What this task involves: Produce a character-for-character copy of the data below.

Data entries
--

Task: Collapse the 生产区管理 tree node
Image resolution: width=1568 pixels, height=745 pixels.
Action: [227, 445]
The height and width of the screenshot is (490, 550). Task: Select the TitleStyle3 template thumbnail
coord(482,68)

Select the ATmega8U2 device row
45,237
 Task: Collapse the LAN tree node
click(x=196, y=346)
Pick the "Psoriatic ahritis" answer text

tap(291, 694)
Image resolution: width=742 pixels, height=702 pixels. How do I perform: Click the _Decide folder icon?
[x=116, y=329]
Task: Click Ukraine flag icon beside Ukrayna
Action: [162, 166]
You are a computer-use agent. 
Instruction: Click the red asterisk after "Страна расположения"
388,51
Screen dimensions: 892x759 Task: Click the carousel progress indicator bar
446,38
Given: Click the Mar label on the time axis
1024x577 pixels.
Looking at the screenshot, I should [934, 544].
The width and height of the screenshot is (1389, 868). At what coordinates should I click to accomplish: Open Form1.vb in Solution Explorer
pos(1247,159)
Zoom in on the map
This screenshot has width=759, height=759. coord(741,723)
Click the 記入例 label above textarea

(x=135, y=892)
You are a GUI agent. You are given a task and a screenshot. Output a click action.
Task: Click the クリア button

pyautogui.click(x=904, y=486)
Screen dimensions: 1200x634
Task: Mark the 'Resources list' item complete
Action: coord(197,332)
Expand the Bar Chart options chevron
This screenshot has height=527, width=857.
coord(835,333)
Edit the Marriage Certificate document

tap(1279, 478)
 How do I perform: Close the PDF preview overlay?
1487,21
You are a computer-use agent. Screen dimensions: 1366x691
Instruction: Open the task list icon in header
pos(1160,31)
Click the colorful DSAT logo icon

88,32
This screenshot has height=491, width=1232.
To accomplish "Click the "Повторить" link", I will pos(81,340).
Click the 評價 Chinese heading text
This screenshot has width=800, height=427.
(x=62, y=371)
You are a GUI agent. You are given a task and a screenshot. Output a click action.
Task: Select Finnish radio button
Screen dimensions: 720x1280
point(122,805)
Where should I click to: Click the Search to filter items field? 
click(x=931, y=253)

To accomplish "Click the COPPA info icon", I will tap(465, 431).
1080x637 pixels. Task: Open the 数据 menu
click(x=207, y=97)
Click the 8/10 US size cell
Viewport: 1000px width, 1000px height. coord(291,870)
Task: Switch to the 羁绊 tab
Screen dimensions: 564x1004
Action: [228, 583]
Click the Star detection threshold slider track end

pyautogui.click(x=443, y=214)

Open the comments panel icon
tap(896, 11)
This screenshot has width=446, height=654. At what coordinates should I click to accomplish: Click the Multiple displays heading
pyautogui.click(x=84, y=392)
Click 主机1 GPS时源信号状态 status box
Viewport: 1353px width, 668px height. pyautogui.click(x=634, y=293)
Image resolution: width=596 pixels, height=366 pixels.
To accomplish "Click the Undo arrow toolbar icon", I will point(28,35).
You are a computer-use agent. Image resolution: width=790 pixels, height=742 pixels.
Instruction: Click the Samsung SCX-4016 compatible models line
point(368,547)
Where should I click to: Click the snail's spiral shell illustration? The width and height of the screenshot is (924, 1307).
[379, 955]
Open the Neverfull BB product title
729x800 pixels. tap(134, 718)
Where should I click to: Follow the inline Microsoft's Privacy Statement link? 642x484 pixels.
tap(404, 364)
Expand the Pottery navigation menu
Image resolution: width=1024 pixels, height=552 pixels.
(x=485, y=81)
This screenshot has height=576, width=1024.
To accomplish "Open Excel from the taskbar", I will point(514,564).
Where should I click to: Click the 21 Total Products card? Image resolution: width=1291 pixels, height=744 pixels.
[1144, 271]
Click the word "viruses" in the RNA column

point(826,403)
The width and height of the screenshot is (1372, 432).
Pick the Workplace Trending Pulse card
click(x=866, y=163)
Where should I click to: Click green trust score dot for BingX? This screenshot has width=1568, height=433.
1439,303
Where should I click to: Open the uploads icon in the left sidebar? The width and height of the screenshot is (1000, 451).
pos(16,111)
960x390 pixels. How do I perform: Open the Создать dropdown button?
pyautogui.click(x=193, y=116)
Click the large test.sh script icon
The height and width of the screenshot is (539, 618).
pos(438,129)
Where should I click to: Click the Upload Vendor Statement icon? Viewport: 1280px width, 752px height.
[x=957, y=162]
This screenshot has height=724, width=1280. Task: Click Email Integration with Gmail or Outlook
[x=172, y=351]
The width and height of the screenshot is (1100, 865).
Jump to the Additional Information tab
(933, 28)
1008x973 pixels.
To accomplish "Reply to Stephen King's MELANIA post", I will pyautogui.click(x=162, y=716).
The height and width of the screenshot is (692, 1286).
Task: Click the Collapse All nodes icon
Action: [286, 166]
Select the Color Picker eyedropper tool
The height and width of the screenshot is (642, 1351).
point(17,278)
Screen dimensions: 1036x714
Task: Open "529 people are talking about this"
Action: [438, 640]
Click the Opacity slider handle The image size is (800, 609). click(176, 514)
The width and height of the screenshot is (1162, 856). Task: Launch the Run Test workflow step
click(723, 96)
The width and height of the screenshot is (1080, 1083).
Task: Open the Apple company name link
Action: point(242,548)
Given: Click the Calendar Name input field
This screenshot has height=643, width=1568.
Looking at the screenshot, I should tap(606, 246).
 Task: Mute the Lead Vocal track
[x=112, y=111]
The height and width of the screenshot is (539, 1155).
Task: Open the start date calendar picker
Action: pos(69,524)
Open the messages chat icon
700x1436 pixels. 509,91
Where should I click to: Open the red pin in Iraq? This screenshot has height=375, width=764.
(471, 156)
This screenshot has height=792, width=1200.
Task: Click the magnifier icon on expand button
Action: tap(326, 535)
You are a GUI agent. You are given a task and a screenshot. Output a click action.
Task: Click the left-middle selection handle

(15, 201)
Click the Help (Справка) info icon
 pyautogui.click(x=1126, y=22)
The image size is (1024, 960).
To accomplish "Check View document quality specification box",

--

Response to this task:
Task: Collapse the 生产区管理 tree node
Image resolution: width=1568 pixels, height=745 pixels.
Action: [227, 445]
The height and width of the screenshot is (490, 550). Task: Select the TitleStyle3 template thumbnail
coord(482,68)

Select the ATmega8U2 device row
45,237
 Task: Collapse the LAN tree node
click(x=196, y=346)
Pick the "Psoriatic ahritis" answer text

tap(291, 694)
Image resolution: width=742 pixels, height=702 pixels. How do I perform: Click the _Decide folder icon?
[x=116, y=329]
Task: Click Ukraine flag icon beside Ukrayna
Action: [162, 166]
You are a computer-use agent. 
Instruction: Click the red asterisk after "Страна расположения"
388,51
Screen dimensions: 892x759 Task: Click the carousel progress indicator bar
446,38
Given: Click the Mar label on the time axis
1024x577 pixels.
Looking at the screenshot, I should [934, 544].
The width and height of the screenshot is (1389, 868). At what coordinates should I click to accomplish: Open Form1.vb in Solution Explorer
pos(1247,159)
Zoom in on the map
This screenshot has width=759, height=759. coord(741,723)
Click the 記入例 label above textarea

(x=135, y=892)
You are a GUI agent. You are given a task and a screenshot. Output a click action.
Task: Click the クリア button

pyautogui.click(x=904, y=486)
Screen dimensions: 1200x634
Task: Mark the 'Resources list' item complete
Action: coord(197,332)
Expand the Bar Chart options chevron
This screenshot has height=527, width=857.
coord(835,333)
Edit the Marriage Certificate document

tap(1279, 478)
 How do I perform: Close the PDF preview overlay?
1487,21
You are a computer-use agent. Screen dimensions: 1366x691
Instruction: Open the task list icon in header
pos(1160,31)
Click the colorful DSAT logo icon

88,32
This screenshot has height=491, width=1232.
To accomplish "Click the "Повторить" link", I will pos(81,340).
Click the 評價 Chinese heading text
This screenshot has width=800, height=427.
(x=62, y=371)
You are a GUI agent. You are given a task and a screenshot. Output a click action.
Task: Select Finnish radio button
Screen dimensions: 720x1280
point(122,805)
Where should I click to: Click the Search to filter items field? 
click(x=931, y=253)

To accomplish "Click the COPPA info icon", I will tap(465, 431).
1080x637 pixels. Task: Open the 数据 menu
click(x=207, y=97)
Click the 8/10 US size cell
Viewport: 1000px width, 1000px height. coord(291,870)
Task: Switch to the 羁绊 tab
Screen dimensions: 564x1004
Action: [228, 583]
Click the Star detection threshold slider track end

pyautogui.click(x=443, y=214)

Open the comments panel icon
tap(896, 11)
This screenshot has width=446, height=654. At what coordinates should I click to accomplish: Click the Multiple displays heading
pyautogui.click(x=84, y=392)
Click 主机1 GPS时源信号状态 status box
Viewport: 1353px width, 668px height. pyautogui.click(x=634, y=293)
Image resolution: width=596 pixels, height=366 pixels.
To accomplish "Click the Undo arrow toolbar icon", I will point(28,35).
You are a computer-use agent. Image resolution: width=790 pixels, height=742 pixels.
Instruction: Click the Samsung SCX-4016 compatible models line
point(368,547)
Where should I click to: Click the snail's spiral shell illustration? The width and height of the screenshot is (924, 1307).
[379, 955]
Open the Neverfull BB product title
729x800 pixels. tap(134, 718)
Where should I click to: Follow the inline Microsoft's Privacy Statement link? 642x484 pixels.
tap(404, 364)
Expand the Pottery navigation menu
Image resolution: width=1024 pixels, height=552 pixels.
(x=485, y=81)
This screenshot has height=576, width=1024.
To accomplish "Open Excel from the taskbar", I will point(514,564).
Where should I click to: Click the 21 Total Products card? Image resolution: width=1291 pixels, height=744 pixels.
[1144, 271]
Click the word "viruses" in the RNA column

point(826,403)
The width and height of the screenshot is (1372, 432).
Pick the Workplace Trending Pulse card
click(x=866, y=163)
Where should I click to: Click green trust score dot for BingX? This screenshot has width=1568, height=433.
1439,303
Where should I click to: Open the uploads icon in the left sidebar? The width and height of the screenshot is (1000, 451).
pos(16,111)
960x390 pixels. How do I perform: Open the Создать dropdown button?
pyautogui.click(x=193, y=116)
Click the large test.sh script icon
The height and width of the screenshot is (539, 618).
pos(438,129)
Where should I click to: Click the Upload Vendor Statement icon? Viewport: 1280px width, 752px height.
[x=957, y=162]
This screenshot has height=724, width=1280. Task: Click Email Integration with Gmail or Outlook
[x=172, y=351]
The width and height of the screenshot is (1100, 865).
Jump to the Additional Information tab
(933, 28)
1008x973 pixels.
To accomplish "Reply to Stephen King's MELANIA post", I will pyautogui.click(x=162, y=716).
The height and width of the screenshot is (692, 1286).
Task: Click the Collapse All nodes icon
Action: [286, 166]
Select the Color Picker eyedropper tool
The height and width of the screenshot is (642, 1351).
point(17,278)
Screen dimensions: 1036x714
Task: Open "529 people are talking about this"
Action: [438, 640]
Click the Opacity slider handle The image size is (800, 609). click(176, 514)
The width and height of the screenshot is (1162, 856). Task: Launch the Run Test workflow step
click(723, 96)
The width and height of the screenshot is (1080, 1083).
Task: Open the Apple company name link
Action: point(242,548)
Given: Click the Calendar Name input field
This screenshot has height=643, width=1568.
Looking at the screenshot, I should tap(606, 246).
 Task: Mute the Lead Vocal track
[x=112, y=111]
The height and width of the screenshot is (539, 1155).
Task: Open the start date calendar picker
Action: pos(69,524)
Open the messages chat icon
700x1436 pixels. 509,91
Where should I click to: Open the red pin in Iraq? This screenshot has height=375, width=764.
(471, 156)
This screenshot has height=792, width=1200.
Task: Click the magnifier icon on expand button
Action: tap(326, 535)
You are a GUI agent. You are given a task and a screenshot. Output a click action.
Task: Click the left-middle selection handle

(15, 201)
Click the Help (Справка) info icon
 pyautogui.click(x=1126, y=22)
The image size is (1024, 960).
To accomplish "Check View document quality specification box",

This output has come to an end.